Lemma 28.25.1. Let $X$ be a scheme. The rule which associates to a closed subscheme of $X$ its underlying closed subset defines a bijection $$\left\{ \begin{matrix} \text{closed subschemes }Z \subset X \\ \text{such that }Z \to X\text{ is flat} \end{matrix} \right\} \leftrightarrow \left\{ \begin{matrix} \text{closed subsets }Z \subset X \\ \text{closed under generalizations} \end{matrix} \right\}$$

Proof. The affine case is Algebra, Lemma 10.107.4. In general the lemma follows by covering $X$ by affines and glueing. Details omitted. $\square$

Lemma 28.25.2. A flat closed immersion of finite presentation is the open immersion of an open and closed subscheme.

Proof. The affine case is Algebra, Lemma 10.107.5. In general the lemma follows by covering $X$ by affines. Details omitted. $\square$

Note that a connected component $T$ of a scheme $X$ is a closed subset stable under generalization. Hence the following definition makes sense.

Definition 28.25.3. Let $X$ be a scheme. Let $T \subset X$ be a connected component. The canonical scheme structure on $T$ is the unique scheme structure on $T$ such that the closed immersion $T \to X$ is flat, see Lemma 28.25.1.

It turns out that we can determine when every finite flat $\mathcal{O}_X$-module is finite locally free using the previous lemma.

Lemma 28.25.4. Let $X$ be a scheme. The following are equivalent

1. every finite flat quasi-coherent $\mathcal{O}_X$-module is finite locally free, and
2. every closed subset $Z \subset X$ which is closed under generalizations is open.

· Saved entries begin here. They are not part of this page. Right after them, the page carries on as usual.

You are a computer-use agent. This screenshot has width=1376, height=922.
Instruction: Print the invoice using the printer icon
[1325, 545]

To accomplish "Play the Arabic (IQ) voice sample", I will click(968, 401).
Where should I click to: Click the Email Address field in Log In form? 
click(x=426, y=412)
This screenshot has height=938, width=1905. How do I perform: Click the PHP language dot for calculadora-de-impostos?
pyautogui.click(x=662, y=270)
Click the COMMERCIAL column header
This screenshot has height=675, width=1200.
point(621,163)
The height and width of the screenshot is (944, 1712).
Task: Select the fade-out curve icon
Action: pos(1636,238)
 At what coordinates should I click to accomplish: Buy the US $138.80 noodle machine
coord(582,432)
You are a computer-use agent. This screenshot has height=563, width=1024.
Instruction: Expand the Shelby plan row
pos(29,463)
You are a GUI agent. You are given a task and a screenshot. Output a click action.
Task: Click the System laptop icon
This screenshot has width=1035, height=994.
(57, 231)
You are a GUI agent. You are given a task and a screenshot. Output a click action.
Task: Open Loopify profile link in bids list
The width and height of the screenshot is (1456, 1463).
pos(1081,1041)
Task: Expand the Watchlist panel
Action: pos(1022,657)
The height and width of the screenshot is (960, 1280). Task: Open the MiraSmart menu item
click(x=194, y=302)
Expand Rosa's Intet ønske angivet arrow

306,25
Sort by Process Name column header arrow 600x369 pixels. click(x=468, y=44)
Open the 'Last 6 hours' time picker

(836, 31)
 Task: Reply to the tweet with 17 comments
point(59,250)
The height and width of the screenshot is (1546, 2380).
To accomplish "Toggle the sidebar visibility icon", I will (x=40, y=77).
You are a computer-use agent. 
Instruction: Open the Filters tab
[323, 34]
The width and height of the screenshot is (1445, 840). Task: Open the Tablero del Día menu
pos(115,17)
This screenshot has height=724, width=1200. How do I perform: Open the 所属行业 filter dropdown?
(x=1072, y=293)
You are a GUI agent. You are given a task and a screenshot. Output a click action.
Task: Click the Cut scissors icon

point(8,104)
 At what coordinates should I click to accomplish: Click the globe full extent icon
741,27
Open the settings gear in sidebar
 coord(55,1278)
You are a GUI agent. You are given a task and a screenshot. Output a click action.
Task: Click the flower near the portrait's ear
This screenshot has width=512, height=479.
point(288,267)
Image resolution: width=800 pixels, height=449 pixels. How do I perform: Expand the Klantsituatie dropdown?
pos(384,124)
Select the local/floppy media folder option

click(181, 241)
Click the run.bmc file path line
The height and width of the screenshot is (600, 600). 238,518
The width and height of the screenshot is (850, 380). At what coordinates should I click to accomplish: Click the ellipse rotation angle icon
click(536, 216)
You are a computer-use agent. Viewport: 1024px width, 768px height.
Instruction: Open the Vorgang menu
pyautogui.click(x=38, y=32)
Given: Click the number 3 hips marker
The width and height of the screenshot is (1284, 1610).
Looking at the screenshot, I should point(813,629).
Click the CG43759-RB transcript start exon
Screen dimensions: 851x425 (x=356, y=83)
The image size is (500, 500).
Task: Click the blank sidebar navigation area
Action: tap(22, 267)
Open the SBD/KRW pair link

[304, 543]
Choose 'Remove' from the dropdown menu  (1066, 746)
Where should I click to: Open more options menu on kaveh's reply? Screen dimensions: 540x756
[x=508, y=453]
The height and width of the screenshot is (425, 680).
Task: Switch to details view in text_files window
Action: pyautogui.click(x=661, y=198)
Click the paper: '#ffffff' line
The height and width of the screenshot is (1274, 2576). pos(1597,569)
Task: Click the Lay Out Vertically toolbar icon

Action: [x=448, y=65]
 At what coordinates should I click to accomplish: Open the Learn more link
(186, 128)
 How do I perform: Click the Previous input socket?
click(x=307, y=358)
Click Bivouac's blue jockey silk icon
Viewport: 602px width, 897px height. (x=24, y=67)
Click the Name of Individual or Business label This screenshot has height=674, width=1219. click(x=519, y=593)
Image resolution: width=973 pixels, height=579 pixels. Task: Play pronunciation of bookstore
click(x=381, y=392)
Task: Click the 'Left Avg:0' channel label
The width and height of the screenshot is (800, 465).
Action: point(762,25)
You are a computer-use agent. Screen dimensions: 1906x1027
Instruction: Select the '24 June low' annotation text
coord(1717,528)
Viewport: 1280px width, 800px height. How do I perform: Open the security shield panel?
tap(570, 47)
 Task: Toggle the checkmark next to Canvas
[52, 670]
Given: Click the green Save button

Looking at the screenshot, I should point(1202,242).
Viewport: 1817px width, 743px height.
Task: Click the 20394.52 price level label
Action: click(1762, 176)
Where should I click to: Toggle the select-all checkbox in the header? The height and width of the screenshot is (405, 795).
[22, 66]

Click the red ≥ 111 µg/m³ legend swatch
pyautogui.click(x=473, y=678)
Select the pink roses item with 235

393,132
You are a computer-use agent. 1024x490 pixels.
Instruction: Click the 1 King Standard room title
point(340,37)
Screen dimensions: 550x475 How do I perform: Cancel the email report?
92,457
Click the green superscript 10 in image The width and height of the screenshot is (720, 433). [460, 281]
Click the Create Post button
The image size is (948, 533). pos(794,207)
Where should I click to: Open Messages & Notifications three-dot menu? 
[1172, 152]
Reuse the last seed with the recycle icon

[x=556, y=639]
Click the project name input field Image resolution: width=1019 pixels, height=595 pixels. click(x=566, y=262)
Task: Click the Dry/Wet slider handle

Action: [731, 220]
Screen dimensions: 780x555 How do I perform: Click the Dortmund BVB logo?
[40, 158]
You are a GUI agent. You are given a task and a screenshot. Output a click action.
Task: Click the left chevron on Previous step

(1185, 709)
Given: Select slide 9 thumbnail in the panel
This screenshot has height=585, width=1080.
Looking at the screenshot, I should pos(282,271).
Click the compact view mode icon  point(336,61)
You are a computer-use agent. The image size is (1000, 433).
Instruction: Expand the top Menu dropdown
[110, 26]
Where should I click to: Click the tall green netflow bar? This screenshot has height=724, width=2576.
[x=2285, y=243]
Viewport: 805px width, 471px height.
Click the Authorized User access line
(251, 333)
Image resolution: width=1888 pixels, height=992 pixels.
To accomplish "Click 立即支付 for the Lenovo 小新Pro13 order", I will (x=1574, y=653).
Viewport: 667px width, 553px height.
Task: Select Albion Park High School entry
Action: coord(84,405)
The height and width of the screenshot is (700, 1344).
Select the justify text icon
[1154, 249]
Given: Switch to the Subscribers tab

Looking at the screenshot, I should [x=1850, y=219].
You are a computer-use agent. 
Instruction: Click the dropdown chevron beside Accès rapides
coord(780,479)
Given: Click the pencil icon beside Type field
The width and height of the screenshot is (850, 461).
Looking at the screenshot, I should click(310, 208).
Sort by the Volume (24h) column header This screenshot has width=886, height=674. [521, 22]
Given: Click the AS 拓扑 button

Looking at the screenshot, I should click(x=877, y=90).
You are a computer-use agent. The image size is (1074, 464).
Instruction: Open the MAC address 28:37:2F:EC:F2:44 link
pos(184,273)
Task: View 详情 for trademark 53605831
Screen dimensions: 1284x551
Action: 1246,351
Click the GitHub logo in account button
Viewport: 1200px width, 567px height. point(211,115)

Proof. In the affine case this is Algebra, Lemma 10.107.6. The scheme case does not follow directly from the affine case, so we simply repeat the arguments.

Assume (1). Consider a closed immersion $i : Z \to X$ such that $i$ is flat. Then $i_*\mathcal{O}_Z$ is quasi-coherent and flat, hence finite locally free by (1). Thus $Z = \text{Supp}(i_*\mathcal{O}_Z)$ is also open and we see that (2) holds. Hence the implication (1) $\Rightarrow$ (2) follows from the characterization of flat closed immersions in Lemma 28.25.1.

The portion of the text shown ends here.